Former Angola inmate now tending to Grant flock

- By Melissa Gregory

COLFAX, La.—A bad decision to take some car keys led Aldric Fields down the road to a 100-year prison sentence at Angola, but that wasn't his final destinatio­n.

He's now at the Grant Parish Detention Center, the first inmate to be transferre­d out of Angola in an outreach effort that Sheriff Steven McCain hopes reduces recidivism. He and his wardens say they've already have seen a difference in the inmate population in the few weeks Fields has been in Colfax. "What I'm hoping that we're going to see is our recidivism rate is going to go down," he said. "What I mean by that is, we have a continuous cycle. We see the same faces and the same names over and over and over again." McCain said he's starting to see some of the children of those repeat offenders, too.

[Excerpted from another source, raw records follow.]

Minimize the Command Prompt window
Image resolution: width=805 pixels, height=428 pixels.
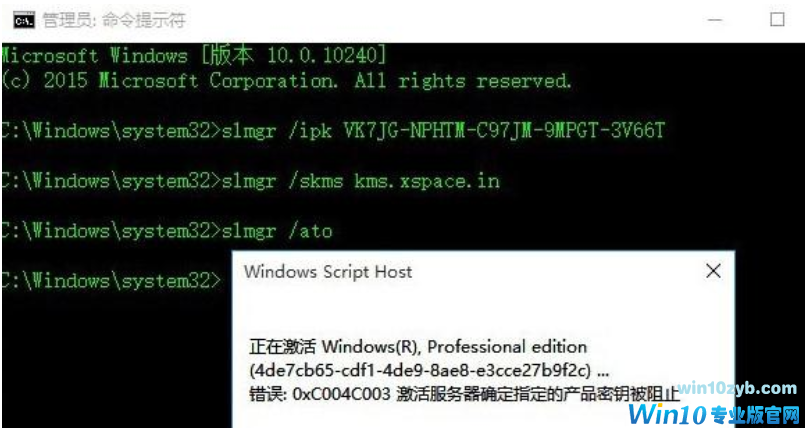716,21
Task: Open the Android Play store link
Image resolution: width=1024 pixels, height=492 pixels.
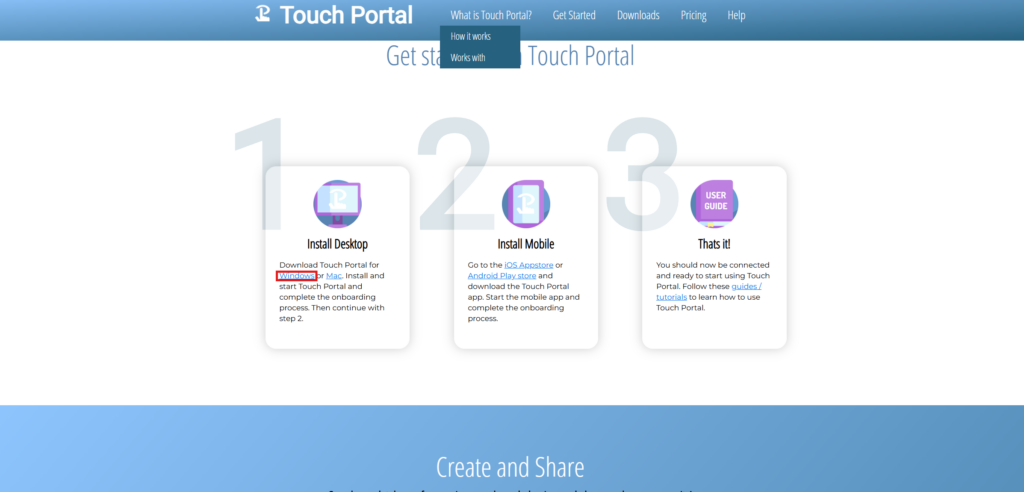Action: pyautogui.click(x=502, y=275)
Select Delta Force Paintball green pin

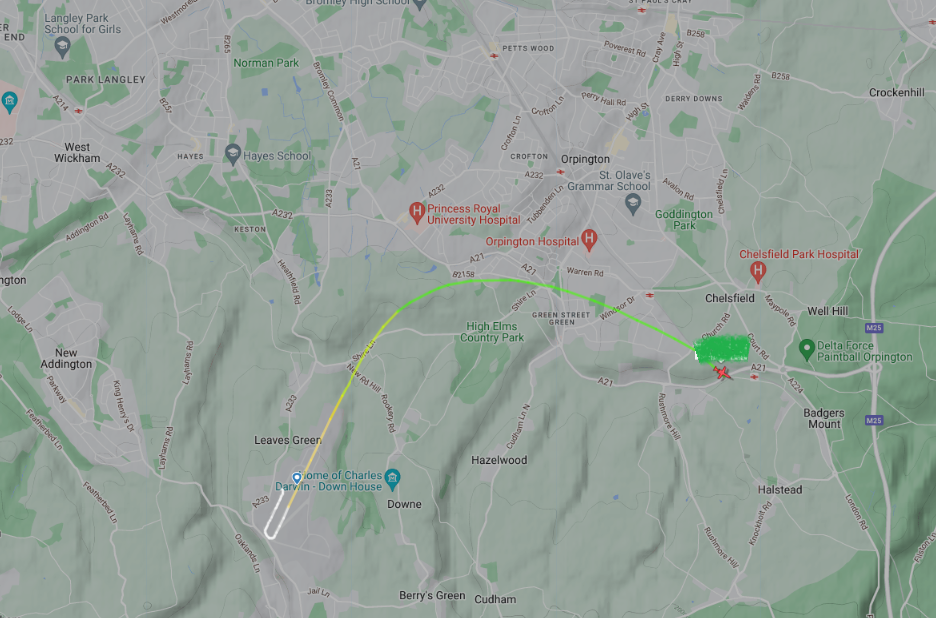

"If we can break that cycle or at least slow it down, everybody wins."

Fields, 50, once was a college basketball player with a scholarshi­p. But a booster offered him a car as an enticement to keep him at school for his senior year and, when he accepted it, officials found out about it from jealous teammates. He lost his scholarshi­p and his spot on the team, returning to his Shreveport hometown. It wasn't long before he became involved with drugs and other crimes. In 2000, he was convicted of attempted second-degree murder, and prosecutor­s successful­ly got him tagged as a habitual offender.

The result was the 100-year sentence to Angola—no reduction of sentence or possibilit­y of parole or probation.

McCain said he'd read about how Angola had reduced violence within the prison over a few decades, "and the only explanatio­n was because we started telling people about Jesus Christ."

Then he found out about the degree opportunit­ies offered to inmates through the New Orleans Baptist Theologica­l Seminary, which had been invited there by former warden Burl Cain. In an October 2013 interview with The New York Times, Cain said it "changed the culture of the prison."

McCain contacted Cain and asked if one of those inmates could be transferre­d to Grant, and he agreed. While the inmates often were sent to other locations temporaril­y, Grant Parish is the first to get one permanentl­y.

It wasn't easy, said McCain, talking about the paper work and other requiremen­ts his office had to meet over a long period of time before it became official. "I just think it's going to be great, and I don't think there's anything bad out of exposing someone to Jesus Christ." Fields finds himself the chaplain at the detention center's new Together Chapel, which was dedicated in mid-June when McCain and his deputies were sworn in for another term. The small chapel was paid for with donations from area pastors.

Before Fields was selected, McCain went to Angola with the detention center's Warden Jody Bullock and Assistant Warden Clay Churchmen. The men interviewe­d four inmates, but Fields was the only one to readily admit that his own actions were responsibl­e for his imprisonme­nt.

That impressed McCain, and Fields was offered the opportunit­y.

On a recent Tuesday, Fields slightly bent his 6-foot, 7-inch frame as he entered the chapel. He admitted that he wasn't eager at first to leave Angola, saying that he had everything he could want from a life behind bars at the facility after graduating with a degree in 2010. But serving more than a year's span at a Winnfield prison changed his outlook. The experience showed him how he could reach other inmates.

"It helped me to really understand my talents a lot more and my ability to reach people," he said. "I saw that there was much more of a need to touch people that are going home rather than where I was." Many inmates are hurting, in one way or another, said Fields, and that has to be addressed.

"The very first thing in dealing with people is that you have to minister deliveranc­e from every past hurt, every past pain," he said. "Once a person goes past deliveranc­e, then it comes to teaching them how to walk like a Christian."